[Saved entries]
::::

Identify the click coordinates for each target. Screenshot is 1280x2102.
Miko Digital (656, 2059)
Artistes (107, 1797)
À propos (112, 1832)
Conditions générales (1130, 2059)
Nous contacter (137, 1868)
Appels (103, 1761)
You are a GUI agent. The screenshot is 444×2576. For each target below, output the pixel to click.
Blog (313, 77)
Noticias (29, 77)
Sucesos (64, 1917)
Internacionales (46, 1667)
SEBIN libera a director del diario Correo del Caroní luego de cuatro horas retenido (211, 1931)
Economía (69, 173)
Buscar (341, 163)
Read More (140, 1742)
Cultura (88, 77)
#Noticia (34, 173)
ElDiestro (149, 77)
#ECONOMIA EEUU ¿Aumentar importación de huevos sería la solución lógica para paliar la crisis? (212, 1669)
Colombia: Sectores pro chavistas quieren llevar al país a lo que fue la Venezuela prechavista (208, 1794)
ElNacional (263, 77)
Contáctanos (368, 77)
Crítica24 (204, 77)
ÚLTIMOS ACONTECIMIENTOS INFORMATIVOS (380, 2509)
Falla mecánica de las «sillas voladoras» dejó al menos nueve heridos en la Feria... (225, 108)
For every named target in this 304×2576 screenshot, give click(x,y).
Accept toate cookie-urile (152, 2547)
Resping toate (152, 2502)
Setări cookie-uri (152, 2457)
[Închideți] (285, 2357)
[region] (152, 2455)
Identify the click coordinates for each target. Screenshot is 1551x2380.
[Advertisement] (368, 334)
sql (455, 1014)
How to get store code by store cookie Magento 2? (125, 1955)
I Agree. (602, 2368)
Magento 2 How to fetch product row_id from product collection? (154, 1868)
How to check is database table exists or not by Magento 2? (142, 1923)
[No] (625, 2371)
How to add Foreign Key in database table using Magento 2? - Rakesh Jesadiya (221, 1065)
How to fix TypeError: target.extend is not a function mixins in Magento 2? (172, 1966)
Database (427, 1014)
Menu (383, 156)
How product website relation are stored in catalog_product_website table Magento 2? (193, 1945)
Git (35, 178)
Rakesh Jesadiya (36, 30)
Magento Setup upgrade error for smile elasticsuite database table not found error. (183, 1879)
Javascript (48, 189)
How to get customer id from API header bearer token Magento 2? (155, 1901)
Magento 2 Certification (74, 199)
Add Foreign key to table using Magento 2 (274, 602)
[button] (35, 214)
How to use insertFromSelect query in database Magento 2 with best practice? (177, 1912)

::::

Activity: Print exactly the lines above from the one with "Artistes (107, 1797)" to the one with "Read More (140, 1742)", including both.

Written reply:
Artistes (107, 1797)
À propos (112, 1832)
Conditions générales (1130, 2059)
Nous contacter (137, 1868)
Appels (103, 1761)
You are a GUI agent. The screenshot is 444×2576. For each target below, output the pixel to click.
Blog (313, 77)
Noticias (29, 77)
Sucesos (64, 1917)
Internacionales (46, 1667)
SEBIN libera a director del diario Correo del Caroní luego de cuatro horas retenido (211, 1931)
Economía (69, 173)
Buscar (341, 163)
Read More (140, 1742)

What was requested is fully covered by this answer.